There is no logical explanation as to why Sihon would not allow the Israelites to pass through his land. It was only because God had hardened his spirit. I love the way John Piper illustrates this truth from 2 Chronicles 30:

This responsiveness of God to the choices we make causes some people to jump to a very unwarranted "common sense" conclusion. They say: "Well, if God responds to our choices, then what we choose and what God does in response must depend ultimately on us." This is what I call "philosophical" interpretation. In other words, this way of understanding conditional statements in the Bible comes from commonsense human reasoning rather than careful attention to the uncommon ways of God revealed in the text...What verse 12 teaches, in the light of the preceeding context, is that God commanded, "Return to me and I will return to you." Some people did return. Why did they? Verse 12 gives the deepest reason: God gave them a heart to do what he had commanded...It is the closest biblical parallel to St. Augustine's famous prayer, "Command what you wish, but give what you command."

While we have examined that Sihon was obstinate because God hardened his spirit we must also pay homage to the truth that Israel took possession of the land that God gave them. Even their going up and possessing was done because God ordained it, not of their own volition, but of his sovereign grace.

And the LORD said to me, "Behold, I have begun to give Sihon and his land over to you. Begin to take possession, that you may occupy this land." Then Sihon came out against us, he and all his people, to battle at Jahaz. And the LORD our God gave him over to us, and we defeated him and his sons and all his people...The LORD our God gave all into our hands. (Deuteronomy 2:31-33, 36b)

We need to understand that God's ways are not our ways. There are some, if you are even still reading, who bristled at the idea of sovereign grace hardening Sihon's spirit. I was once in your shoes. But God's ways are not our ways. God's greatest concern is for His glory, and His glory is my ultimate good. We believe that God wants our good. On the contrary, we should want God's good. In order to achieve his purpose of delivering Israel to the Promised Land, Sihon's heart had to be hardened, just as in order to deliver Israel from the hand of Pharoah, Pharoah's heart had to be hardened. Perhaps the greatest treatise on this subject came from the hand of Paul in Romans 9:

[T]hough they were not yet born and had done nothing either good or bad - in order that God's purpose of election might continue, not because of works but because of him who calls - she was told, "The older will serve the younger." As it is written, "Jacob I loved, but Esau I hated." What shall we say then? Is there injustice on God's part? By no means! For he says to Moses, "I will have mercy on whom I have mercy, and I will have compassion on whom I have compassion." So then it depends not on human will or exertion, but on God, who has mercy.

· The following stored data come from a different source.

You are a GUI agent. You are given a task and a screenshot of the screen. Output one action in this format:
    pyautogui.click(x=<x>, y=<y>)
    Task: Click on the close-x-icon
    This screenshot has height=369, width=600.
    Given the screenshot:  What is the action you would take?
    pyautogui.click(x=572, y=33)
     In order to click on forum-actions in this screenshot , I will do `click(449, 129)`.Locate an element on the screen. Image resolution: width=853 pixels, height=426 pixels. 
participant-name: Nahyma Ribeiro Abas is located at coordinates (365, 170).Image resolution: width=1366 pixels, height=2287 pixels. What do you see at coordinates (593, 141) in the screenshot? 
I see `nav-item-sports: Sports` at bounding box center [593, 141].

For the Scripture says to Pharoah, "For this very purpose I have raised you up, that I might show my power in you, and that my name might be proclaimed in all the earth." So then he has mercy on whom he wills, and he hardens whomever he wills. You will say to me then, "Why does he still find fault? For who can resist his will?" But who are you, O man, to answer back to God? Will what is molded say to its molder, "Why have you made me like this?" (Romans 9:11-20)

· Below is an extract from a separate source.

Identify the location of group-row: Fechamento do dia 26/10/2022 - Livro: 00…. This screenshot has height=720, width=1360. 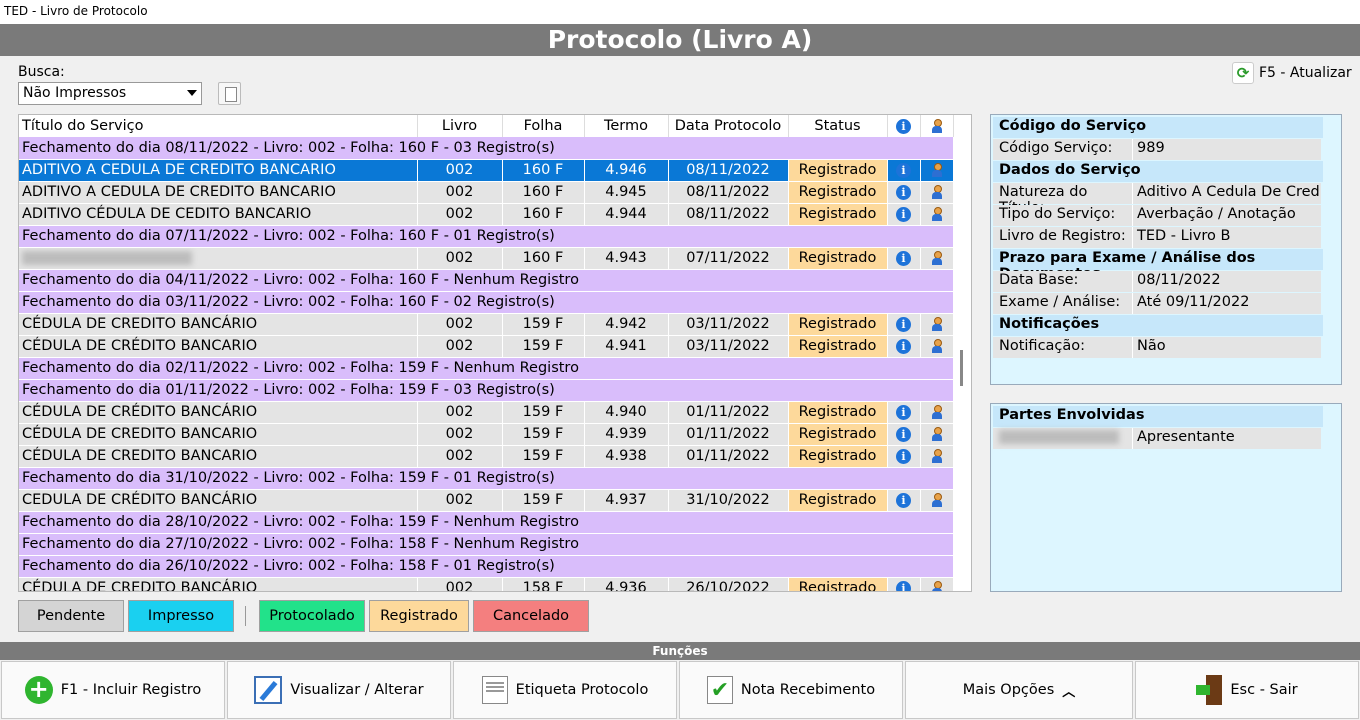
(486, 566).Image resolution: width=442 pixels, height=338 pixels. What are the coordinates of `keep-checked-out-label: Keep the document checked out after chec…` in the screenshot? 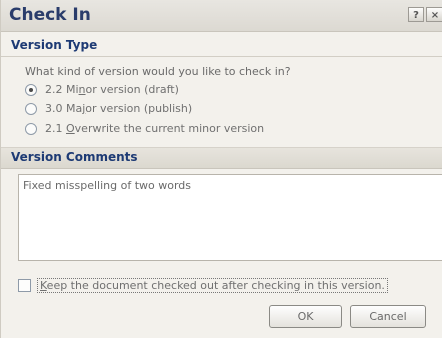 It's located at (212, 286).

God hardened Sihon for the same reason he lifted Israel - because it is his sovereign grace. I would have you consider one final thing. In light of this truth, how should we respond to the Lord? To the one who believes you are entitled, remember that there, but for the grace of God, go you. Be careful not to judge, remembering that if it were not for God's grace extended to you at the cross, you too would be on the path to hell. To the one who believes already that we are dependent upon the sovereign grace of God be grateful in knowing that there, but for the grace of God, go you. Rejoice knowing that God loves you, and adopted you to be his heir. And finally, to the one who does not believe, throw yourself on the altar of mercy, not to appease an angry God who is ready to cast you in to hell, but instead to perhaps receive the divine grace, the unmerited favor of the one, true, God.